In the material below, begin at the line that has "Task: Open the Technique dropdown", stop after the line that has "The image size is (906, 725).", and transcribe those lines exactly, without pictures.

● Supplied records
════════

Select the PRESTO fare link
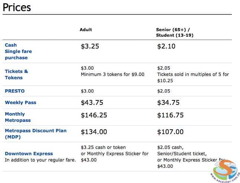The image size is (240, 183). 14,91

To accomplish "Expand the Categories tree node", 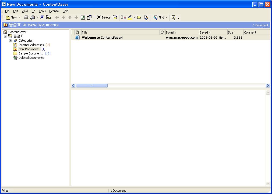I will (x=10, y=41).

════════

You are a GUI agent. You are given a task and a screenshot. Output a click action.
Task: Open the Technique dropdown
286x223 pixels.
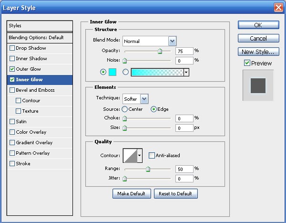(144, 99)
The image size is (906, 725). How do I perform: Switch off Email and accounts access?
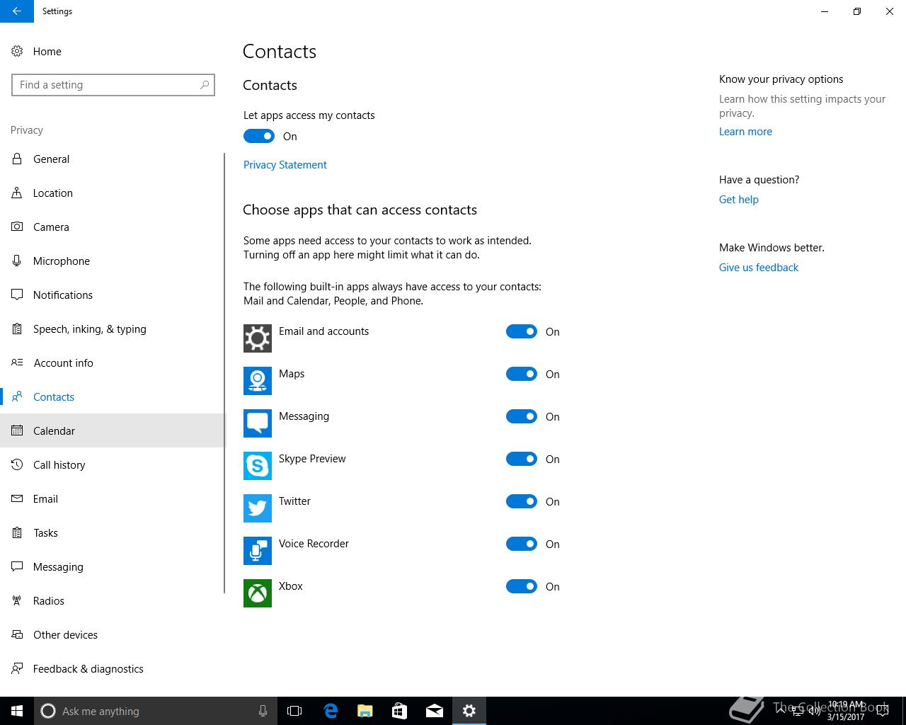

════════

● Output below
Task: Open the Technique dropdown
286x223 pixels.
(144, 99)
The image size is (906, 725). How do I perform: Switch off Email and accounts access?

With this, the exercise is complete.